■ REQUIREMENT ■
Rewrite the lines from the line with "This screenshot has height=580, width=1363." to the line with "pos(214,288)", replacing "Tap" with "Press" and keeping everything else unchanged.

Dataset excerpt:

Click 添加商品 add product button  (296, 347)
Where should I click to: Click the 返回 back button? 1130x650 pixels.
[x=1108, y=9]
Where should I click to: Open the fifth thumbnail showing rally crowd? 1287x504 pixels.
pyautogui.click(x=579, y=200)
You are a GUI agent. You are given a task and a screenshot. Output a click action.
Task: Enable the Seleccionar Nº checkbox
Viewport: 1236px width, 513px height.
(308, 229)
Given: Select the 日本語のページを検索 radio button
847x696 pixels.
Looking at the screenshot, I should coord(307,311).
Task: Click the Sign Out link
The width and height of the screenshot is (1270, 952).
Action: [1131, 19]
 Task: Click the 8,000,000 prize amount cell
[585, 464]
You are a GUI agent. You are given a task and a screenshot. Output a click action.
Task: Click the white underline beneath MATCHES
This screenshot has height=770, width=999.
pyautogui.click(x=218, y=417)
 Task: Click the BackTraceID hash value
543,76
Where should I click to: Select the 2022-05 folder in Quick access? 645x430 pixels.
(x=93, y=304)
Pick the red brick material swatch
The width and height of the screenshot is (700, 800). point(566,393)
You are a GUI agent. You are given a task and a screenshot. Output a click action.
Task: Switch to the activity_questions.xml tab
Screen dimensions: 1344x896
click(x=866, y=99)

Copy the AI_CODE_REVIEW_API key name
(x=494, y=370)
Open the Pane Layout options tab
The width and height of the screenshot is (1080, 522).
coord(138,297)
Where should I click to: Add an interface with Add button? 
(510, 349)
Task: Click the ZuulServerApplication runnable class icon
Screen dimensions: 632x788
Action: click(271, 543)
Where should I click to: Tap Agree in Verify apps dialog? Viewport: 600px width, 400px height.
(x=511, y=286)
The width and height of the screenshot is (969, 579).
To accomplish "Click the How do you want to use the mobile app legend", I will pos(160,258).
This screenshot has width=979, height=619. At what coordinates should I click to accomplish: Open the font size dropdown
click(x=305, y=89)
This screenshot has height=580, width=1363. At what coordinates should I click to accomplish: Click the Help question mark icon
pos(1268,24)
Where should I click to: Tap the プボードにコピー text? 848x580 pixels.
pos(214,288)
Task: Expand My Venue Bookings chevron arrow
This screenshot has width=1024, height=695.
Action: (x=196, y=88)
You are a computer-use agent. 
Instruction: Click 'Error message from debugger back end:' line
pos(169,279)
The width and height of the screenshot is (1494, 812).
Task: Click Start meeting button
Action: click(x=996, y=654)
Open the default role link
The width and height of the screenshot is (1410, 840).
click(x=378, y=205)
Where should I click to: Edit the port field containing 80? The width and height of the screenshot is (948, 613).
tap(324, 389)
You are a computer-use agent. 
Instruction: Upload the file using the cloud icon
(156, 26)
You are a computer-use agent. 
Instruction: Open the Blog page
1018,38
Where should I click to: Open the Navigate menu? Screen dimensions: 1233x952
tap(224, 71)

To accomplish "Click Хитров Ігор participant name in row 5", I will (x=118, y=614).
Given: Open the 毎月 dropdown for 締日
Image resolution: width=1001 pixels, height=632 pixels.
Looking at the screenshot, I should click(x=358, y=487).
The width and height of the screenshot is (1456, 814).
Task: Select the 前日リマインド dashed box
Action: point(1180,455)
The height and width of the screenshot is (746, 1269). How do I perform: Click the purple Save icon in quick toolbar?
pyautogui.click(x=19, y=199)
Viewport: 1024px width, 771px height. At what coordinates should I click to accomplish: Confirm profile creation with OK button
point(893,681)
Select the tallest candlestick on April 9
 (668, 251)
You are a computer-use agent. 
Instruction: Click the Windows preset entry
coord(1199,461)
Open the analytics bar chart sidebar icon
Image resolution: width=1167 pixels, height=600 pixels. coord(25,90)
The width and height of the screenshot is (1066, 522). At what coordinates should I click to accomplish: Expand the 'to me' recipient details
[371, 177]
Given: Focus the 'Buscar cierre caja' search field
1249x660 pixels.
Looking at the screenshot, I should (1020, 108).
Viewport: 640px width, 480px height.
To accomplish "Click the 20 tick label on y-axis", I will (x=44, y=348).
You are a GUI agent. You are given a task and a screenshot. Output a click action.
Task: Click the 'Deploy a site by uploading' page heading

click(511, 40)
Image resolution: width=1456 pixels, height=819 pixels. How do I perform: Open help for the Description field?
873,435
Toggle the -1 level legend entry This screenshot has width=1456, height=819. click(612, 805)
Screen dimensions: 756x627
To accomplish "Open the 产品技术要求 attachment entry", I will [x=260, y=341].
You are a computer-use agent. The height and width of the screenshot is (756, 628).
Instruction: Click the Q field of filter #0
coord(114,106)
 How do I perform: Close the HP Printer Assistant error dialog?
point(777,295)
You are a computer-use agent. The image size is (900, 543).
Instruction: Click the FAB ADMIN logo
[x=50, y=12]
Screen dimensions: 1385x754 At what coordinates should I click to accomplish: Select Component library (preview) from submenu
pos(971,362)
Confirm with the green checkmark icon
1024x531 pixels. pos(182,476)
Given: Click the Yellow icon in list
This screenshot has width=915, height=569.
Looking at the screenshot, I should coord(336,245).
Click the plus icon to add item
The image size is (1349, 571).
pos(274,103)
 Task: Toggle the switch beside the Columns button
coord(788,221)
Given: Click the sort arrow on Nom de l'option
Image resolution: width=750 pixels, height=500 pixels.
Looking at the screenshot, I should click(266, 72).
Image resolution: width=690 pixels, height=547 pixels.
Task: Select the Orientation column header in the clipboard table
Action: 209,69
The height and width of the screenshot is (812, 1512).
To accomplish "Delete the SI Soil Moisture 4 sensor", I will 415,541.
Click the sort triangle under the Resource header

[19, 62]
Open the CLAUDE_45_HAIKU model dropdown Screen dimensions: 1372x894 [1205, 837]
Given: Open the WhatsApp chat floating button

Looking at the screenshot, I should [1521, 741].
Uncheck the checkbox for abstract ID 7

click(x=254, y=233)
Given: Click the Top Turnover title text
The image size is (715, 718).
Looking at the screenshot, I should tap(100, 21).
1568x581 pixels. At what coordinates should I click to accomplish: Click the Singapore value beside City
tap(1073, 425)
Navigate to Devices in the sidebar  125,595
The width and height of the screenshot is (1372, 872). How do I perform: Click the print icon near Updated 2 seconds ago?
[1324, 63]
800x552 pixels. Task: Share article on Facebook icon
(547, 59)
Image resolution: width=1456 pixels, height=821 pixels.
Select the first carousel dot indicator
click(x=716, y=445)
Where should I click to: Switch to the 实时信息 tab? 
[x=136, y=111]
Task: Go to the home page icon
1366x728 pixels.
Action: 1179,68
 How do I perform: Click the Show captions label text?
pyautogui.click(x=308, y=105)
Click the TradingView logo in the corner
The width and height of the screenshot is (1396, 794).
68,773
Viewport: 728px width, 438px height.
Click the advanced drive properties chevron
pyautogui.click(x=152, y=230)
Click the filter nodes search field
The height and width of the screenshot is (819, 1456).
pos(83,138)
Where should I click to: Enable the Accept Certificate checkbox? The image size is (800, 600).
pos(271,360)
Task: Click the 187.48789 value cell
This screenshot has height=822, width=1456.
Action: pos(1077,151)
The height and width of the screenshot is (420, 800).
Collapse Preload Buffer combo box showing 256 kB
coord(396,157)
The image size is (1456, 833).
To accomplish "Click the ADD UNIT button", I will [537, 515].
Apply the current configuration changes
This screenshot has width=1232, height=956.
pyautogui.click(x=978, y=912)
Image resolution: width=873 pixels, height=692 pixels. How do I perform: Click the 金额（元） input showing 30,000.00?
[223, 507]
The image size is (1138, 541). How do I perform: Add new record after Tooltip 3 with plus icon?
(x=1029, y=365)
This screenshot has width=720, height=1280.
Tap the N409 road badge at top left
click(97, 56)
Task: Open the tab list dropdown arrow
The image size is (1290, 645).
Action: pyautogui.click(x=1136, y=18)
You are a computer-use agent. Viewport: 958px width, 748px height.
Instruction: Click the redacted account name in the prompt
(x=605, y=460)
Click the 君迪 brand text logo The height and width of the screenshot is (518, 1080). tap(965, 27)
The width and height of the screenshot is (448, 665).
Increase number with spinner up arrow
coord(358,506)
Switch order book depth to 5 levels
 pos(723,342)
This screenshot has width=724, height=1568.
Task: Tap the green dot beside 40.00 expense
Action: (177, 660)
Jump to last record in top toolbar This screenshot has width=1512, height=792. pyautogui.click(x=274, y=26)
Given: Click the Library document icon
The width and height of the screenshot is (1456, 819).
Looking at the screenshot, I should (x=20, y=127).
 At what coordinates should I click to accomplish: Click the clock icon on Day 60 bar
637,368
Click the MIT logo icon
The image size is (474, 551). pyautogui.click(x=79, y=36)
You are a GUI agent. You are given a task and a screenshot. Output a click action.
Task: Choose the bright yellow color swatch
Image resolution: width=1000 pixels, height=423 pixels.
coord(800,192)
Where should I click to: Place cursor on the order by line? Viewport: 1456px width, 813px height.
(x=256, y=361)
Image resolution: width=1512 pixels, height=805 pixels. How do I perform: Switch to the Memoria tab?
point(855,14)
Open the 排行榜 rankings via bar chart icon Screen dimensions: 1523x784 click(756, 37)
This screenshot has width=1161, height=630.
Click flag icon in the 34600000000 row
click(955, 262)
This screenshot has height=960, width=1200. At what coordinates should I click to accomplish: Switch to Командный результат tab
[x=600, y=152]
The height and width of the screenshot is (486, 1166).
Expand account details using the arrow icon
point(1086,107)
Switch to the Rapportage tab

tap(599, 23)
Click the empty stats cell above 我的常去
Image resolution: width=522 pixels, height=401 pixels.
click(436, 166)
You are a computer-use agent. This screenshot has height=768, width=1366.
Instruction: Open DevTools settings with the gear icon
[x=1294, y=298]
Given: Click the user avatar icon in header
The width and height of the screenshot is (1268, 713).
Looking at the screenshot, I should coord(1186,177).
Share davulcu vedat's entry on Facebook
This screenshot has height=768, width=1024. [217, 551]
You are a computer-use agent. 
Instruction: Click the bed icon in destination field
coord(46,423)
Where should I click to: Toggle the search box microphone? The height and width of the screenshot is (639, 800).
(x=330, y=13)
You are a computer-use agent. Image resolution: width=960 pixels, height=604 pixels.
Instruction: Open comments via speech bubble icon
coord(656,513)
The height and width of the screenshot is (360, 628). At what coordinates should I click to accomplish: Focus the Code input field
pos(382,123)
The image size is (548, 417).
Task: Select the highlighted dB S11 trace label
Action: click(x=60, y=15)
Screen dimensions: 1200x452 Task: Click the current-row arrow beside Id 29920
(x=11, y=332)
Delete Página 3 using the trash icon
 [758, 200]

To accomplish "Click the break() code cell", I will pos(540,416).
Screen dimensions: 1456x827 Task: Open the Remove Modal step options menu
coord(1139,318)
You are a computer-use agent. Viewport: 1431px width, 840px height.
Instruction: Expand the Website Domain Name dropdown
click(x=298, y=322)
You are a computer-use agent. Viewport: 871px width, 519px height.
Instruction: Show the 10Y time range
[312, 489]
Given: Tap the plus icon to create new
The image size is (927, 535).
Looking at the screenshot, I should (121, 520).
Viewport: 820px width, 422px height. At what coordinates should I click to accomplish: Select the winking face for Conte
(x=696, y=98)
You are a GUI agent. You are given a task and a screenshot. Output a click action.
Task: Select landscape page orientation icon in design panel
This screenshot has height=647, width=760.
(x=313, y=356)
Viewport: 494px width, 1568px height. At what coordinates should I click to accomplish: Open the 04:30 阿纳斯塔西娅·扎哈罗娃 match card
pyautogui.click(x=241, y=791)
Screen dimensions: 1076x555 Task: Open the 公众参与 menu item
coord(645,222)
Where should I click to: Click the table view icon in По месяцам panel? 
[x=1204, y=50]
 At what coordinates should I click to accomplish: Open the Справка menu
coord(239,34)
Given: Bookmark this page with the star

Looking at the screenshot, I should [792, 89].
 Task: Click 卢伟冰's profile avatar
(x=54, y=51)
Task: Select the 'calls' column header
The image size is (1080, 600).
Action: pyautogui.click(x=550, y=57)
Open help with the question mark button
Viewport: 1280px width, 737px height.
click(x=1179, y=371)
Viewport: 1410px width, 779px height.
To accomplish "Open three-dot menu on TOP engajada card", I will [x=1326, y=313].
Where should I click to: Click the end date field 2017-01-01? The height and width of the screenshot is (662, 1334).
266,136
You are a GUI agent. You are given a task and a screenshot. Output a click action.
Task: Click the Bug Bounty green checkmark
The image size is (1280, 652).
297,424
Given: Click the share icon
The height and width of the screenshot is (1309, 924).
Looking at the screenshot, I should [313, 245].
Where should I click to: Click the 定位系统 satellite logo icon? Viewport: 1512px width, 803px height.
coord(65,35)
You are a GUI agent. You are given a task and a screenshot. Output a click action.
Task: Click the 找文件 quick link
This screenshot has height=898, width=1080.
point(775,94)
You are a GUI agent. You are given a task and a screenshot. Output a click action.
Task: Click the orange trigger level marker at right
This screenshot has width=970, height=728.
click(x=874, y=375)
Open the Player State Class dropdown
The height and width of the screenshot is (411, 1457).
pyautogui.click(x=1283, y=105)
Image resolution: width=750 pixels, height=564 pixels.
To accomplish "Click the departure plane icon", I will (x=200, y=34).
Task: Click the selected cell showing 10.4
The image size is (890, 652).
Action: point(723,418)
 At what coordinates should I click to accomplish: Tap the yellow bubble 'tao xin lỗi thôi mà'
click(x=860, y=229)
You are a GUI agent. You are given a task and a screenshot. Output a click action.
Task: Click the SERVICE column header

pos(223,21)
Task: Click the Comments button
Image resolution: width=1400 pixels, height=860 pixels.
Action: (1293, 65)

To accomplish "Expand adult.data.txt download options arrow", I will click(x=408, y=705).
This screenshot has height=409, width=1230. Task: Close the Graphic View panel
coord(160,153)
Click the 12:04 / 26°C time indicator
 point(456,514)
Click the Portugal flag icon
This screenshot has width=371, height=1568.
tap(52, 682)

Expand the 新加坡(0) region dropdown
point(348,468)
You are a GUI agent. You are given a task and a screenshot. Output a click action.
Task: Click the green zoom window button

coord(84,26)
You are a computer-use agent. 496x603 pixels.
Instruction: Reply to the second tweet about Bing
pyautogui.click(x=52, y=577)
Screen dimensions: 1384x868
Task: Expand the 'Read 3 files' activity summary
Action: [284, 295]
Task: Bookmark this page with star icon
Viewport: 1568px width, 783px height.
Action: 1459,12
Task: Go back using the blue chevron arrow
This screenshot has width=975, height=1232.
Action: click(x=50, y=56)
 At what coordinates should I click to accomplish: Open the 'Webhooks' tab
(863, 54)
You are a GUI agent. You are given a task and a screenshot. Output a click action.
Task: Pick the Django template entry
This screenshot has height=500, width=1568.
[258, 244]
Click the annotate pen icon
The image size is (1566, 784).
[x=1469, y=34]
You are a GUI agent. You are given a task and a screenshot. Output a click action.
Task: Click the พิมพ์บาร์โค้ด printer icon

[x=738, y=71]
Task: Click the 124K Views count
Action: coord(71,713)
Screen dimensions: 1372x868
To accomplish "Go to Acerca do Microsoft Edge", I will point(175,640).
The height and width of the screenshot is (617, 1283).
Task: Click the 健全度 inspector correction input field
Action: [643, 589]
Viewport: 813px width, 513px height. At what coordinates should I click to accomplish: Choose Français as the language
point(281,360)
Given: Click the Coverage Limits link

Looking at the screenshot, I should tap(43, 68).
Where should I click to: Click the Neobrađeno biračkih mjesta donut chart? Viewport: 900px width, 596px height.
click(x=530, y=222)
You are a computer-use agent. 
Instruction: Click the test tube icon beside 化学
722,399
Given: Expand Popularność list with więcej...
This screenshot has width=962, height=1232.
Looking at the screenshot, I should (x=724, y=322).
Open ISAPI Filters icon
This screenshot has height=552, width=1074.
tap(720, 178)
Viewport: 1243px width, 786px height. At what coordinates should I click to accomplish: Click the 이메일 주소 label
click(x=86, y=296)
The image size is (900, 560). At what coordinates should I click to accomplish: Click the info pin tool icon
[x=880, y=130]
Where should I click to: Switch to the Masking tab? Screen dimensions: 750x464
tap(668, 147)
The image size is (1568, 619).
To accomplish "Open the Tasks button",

■ RIGHT ANSWER ■
This screenshot has height=580, width=1363. At what coordinates should I click to accomplish: Click the Help question mark icon
pos(1268,24)
Where should I click to: Press the プボードにコピー text? 848x580 pixels.
pos(214,288)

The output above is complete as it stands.